Source document —
For instance, the lead gasoline that is produced by great link subsidiary octet had different effects for the different population structures. While it resulted into brain problem to the children, the leaded gasoline also caused respiratory problems to the elderly and the general degradation of the air. The management therefore has to look into ways of mitigating the effect of its products on the different population groups.

The second factor to be considered in the scanning of the external environment is the technological factors. The current business environment is characterized by fast changing technology and if a business fails to adopt the changes in technology, then it has to realize the threat to its going concern concept (Kotler, 2006).

The product, leaded gasoline that is being produced by Great Lakes may be rendered useless if the cars that use the products are faced off with the adoption of modern cars. This is already exhibited by the reduced market of the company’s products in countries with new products and production methods. Again, it has reduced the international perspective of the business. Failure to develop the current technology will further reduce the company’s income.

Another component of the external environment is the economic environment. This environment determines the returns the business will have on its operations. It includes the inflation rates, the economic growth rates and the cost of funds.

Material provided —
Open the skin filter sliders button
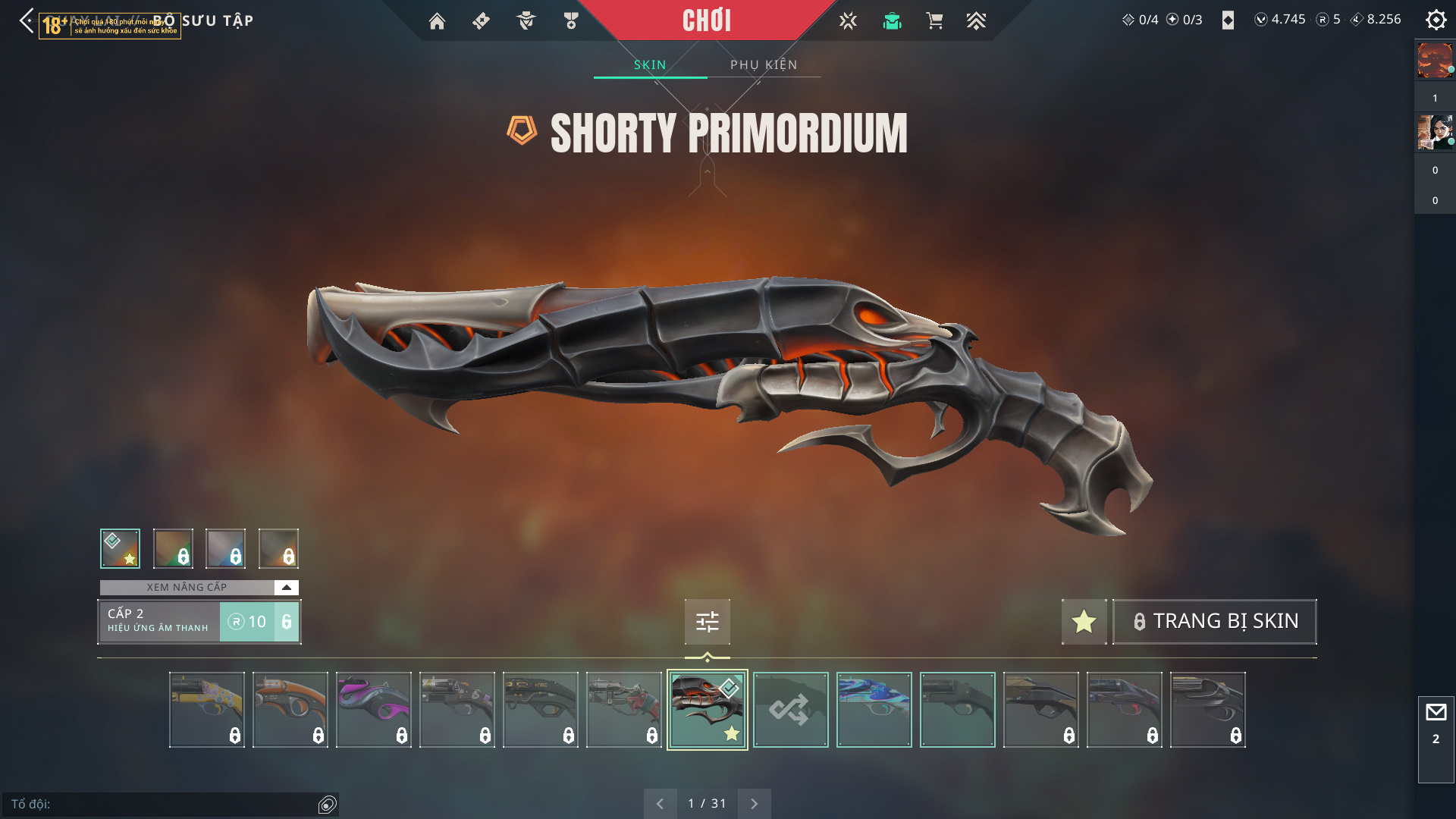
--
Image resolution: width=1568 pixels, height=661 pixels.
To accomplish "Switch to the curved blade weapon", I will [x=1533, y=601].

Aim of the exercise — Transcribe the passage on the business environment word for word, beginning at the words "The product, leaded" and stopping after "cost of funds.". The entries are material separate from the passage on the business environment.

Reply to the exercise —
The product, leaded gasoline that is being produced by Great Lakes may be rendered useless if the cars that use the products are faced off with the adoption of modern cars. This is already exhibited by the reduced market of the company’s products in countries with new products and production methods. Again, it has reduced the international perspective of the business. Failure to develop the current technology will further reduce the company’s income.

Another component of the external environment is the economic environment. This environment determines the returns the business will have on its operations. It includes the inflation rates, the economic growth rates and the cost of funds.